I am parsing an HTML file with nested unordered lists, here is an example:
<ul>
<li class="category_x">xyz abc
<ul>
<li>foo 123 bar</li>
<li>456 bar foo</li>
</ul>
</li>
<li class="category_x">aaa bbb ccc
<ul>
<li>xxx yyy zzz</li>
<li>123 abc 456</li>
</ul>
</li>
</ul>
I am interested in the relationship li > ul > li (think at it as Jsoup objects of type Element: grandParentNode > parentNode > eNode), but using the method grandParentNode.text() I am getting also the text in the whole nested <ul> list (included eNode.text()).
// getting the triplets
Elements triplets = doc.select("li > ul > li");
// print the triplet
for (Element eNode : triplets)
{
Element parentNode = eNode.parent();
Element grandParentNode = parentNode.parent();
System.out.println("Current node: " + eNode.text());
System.out.println("Grand parent: " + grandParentNode.text());
}
The output is:
Current node: foo 123 bar
Grand parent: xyz abc foo 123 bar 456 bar foo
Current node: 456 bar foo
Grand parent: xyz abc foo 123 bar 456 bar foo
Current node: xxx yyy zzz
Grand parent: aaa bbb ccc xxx yyy zzz 123 abc 456
Current node: 123 abc 456
Grand parent: aaa bbb ccc xxx yyy zzz 123 abc 456
I would like it to be:
Current node: foo 123 bar
Grand parent: xyz abc
Current node: 456 bar foo
Grand parent: xyz abc
Current node: xxx yyy zzz
Grand parent: aaa bbb ccc
Current node: 123 abc 456
Grand parent: aaa bbb ccc
Having a look at the Jsoup documentation it seems I need to modify the HTML in order to get those strings included in something like a value="" attribute, but I can not modify the HTML...
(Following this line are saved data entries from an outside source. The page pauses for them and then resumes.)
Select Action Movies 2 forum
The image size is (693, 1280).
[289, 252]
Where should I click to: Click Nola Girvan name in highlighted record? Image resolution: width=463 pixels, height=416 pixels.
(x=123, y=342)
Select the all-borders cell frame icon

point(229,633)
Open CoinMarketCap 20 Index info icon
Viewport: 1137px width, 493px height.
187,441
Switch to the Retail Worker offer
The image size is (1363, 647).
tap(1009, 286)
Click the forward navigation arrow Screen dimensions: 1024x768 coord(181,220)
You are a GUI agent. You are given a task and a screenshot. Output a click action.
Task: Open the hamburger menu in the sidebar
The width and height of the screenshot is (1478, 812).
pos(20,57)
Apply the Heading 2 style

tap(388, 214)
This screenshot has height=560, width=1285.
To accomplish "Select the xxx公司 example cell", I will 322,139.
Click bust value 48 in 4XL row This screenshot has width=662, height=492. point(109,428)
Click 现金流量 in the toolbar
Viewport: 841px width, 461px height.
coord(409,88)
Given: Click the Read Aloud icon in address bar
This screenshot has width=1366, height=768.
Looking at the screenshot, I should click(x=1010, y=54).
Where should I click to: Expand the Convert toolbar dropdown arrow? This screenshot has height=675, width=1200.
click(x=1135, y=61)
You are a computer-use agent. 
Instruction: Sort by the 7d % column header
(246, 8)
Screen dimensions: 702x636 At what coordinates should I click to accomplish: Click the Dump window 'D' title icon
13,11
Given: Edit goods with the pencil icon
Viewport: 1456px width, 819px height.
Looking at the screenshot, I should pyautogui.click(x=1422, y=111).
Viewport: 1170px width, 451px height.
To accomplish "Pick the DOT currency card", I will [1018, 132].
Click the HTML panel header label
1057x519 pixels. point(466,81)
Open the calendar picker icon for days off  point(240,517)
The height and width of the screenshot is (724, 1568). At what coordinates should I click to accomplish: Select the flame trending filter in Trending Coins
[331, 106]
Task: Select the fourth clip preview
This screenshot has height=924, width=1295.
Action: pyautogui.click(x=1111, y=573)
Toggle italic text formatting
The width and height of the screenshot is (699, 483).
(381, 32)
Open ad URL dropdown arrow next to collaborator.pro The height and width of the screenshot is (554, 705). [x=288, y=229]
On top of this all those <li class="category_x"> are repeated everywhere with the same value on every node which is not a "li leaf" of the tree, so they are not really helpful in filtering data.
I have already tried stuff like doc.select("li:lt(1) > ul > li"); but it's not working, the problem is the structure of the HTML and how I am using the method text() from the Element class of Jsoup. The thing is that I have no idea of how to avoid text().
Any idea?
Thanks